## Exercise inputs

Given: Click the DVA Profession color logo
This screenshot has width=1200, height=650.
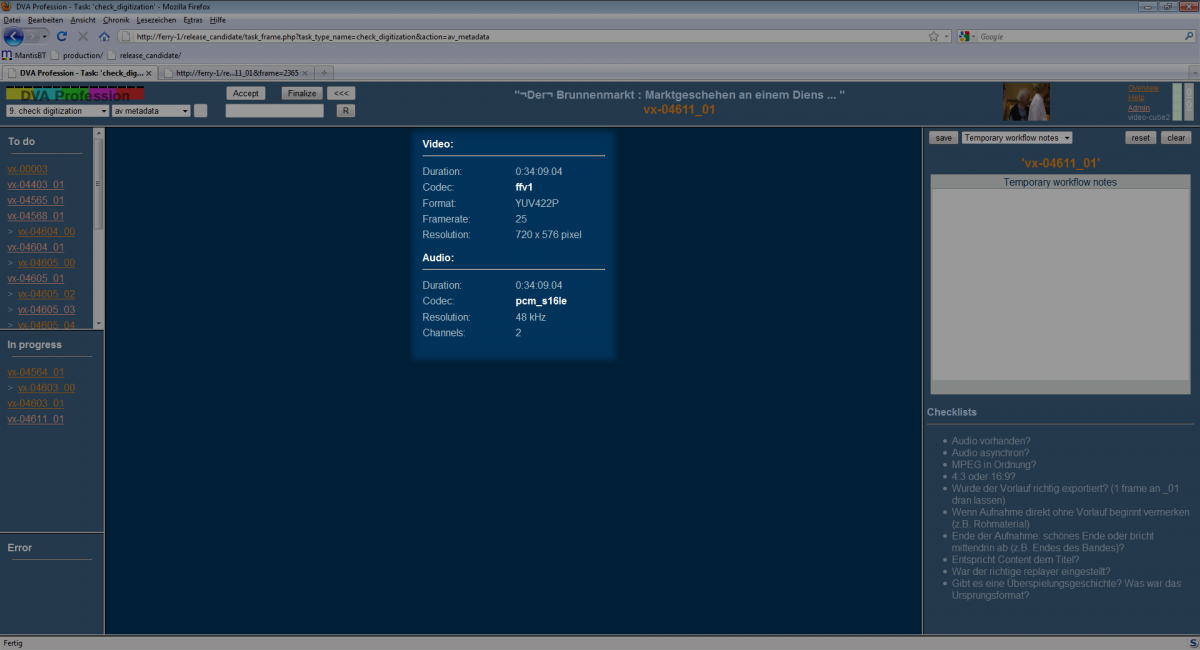Looking at the screenshot, I should click(75, 94).
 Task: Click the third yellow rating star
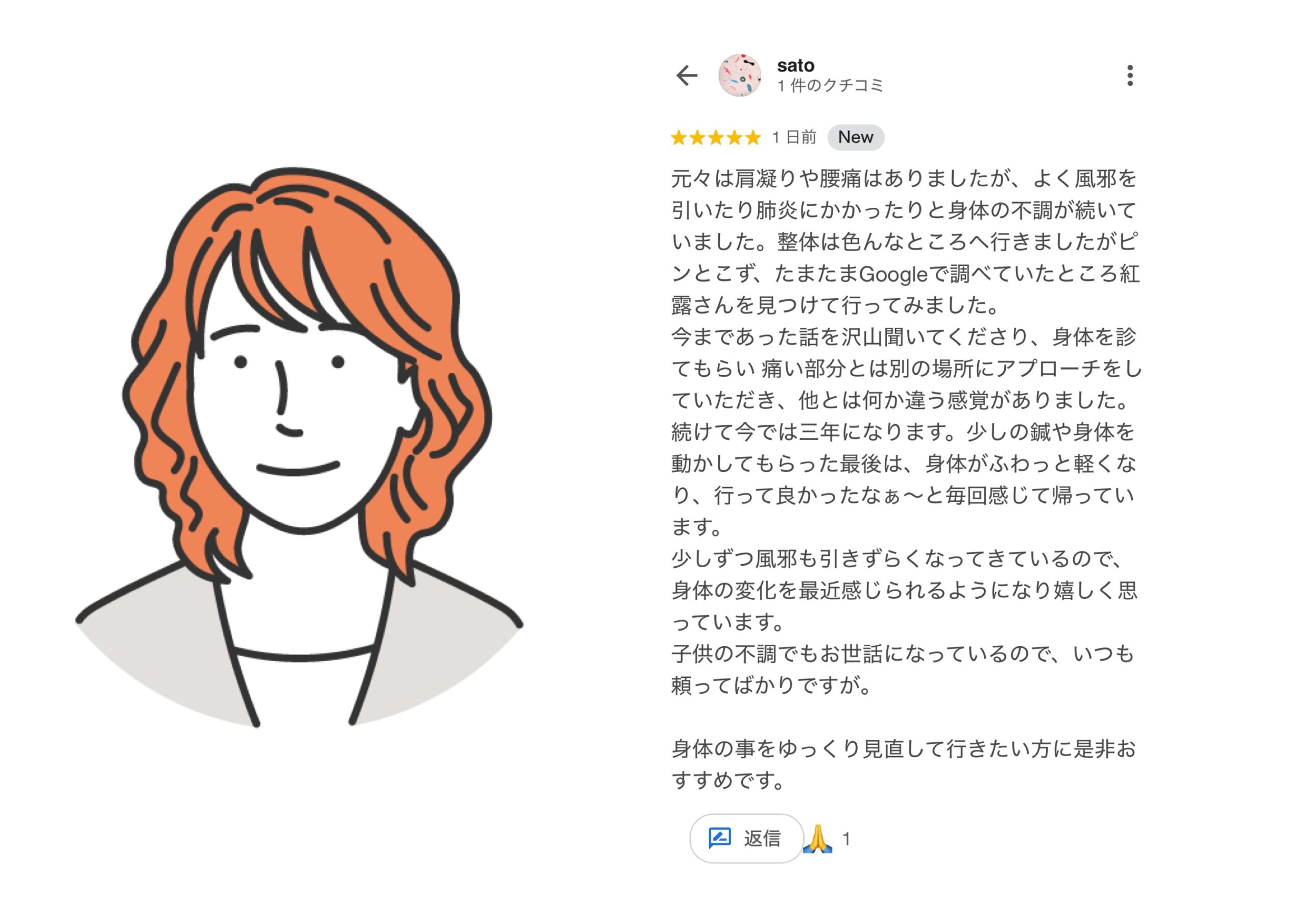(x=716, y=137)
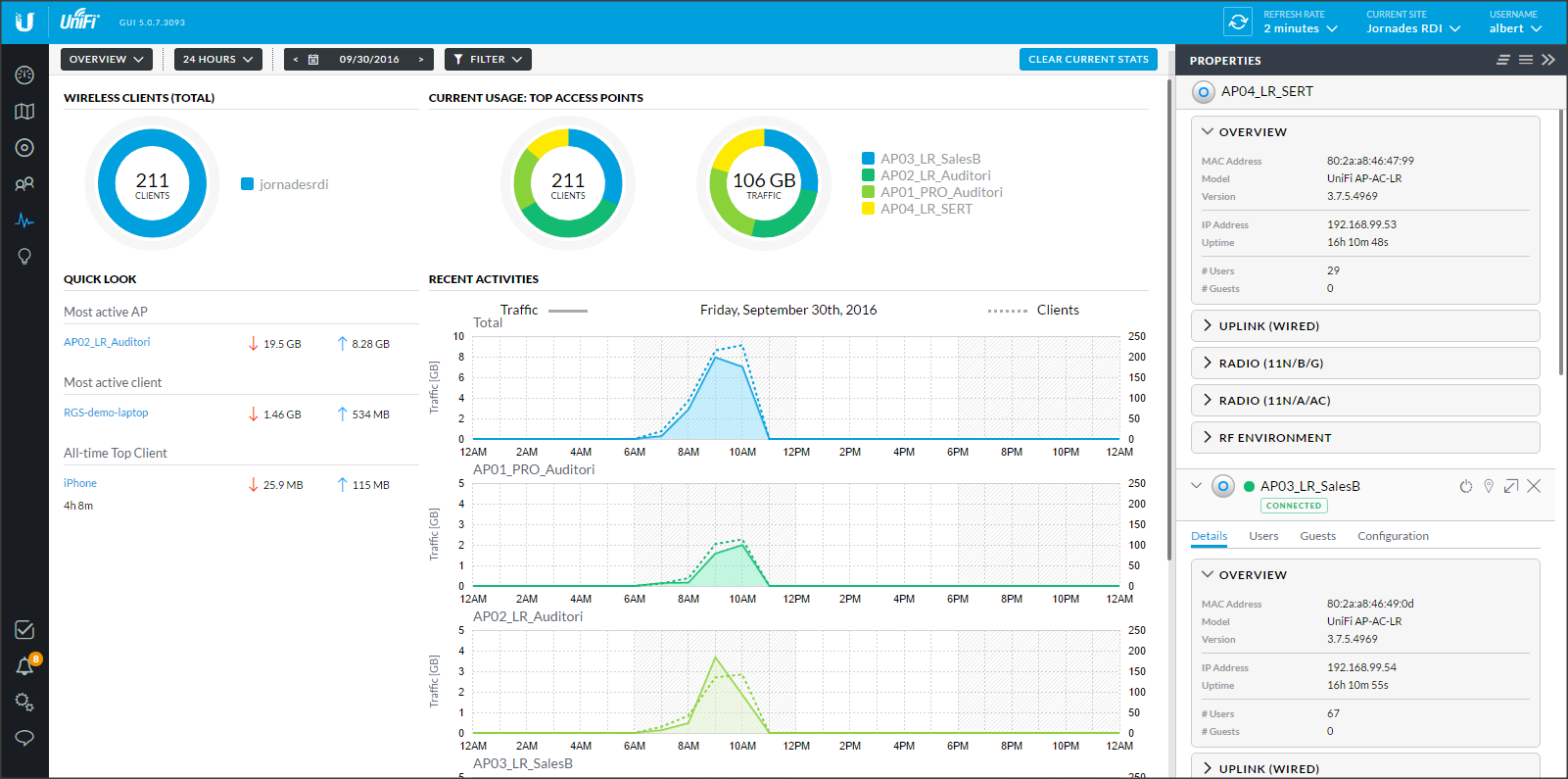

## Exercise
Please set down every record above exactly as it appears, leaving out the pictures.

## Exercise solution
Given: Click the DVA Profession color logo
This screenshot has width=1200, height=650.
Looking at the screenshot, I should click(75, 94).
 Task: Click the third yellow rating star
(x=716, y=137)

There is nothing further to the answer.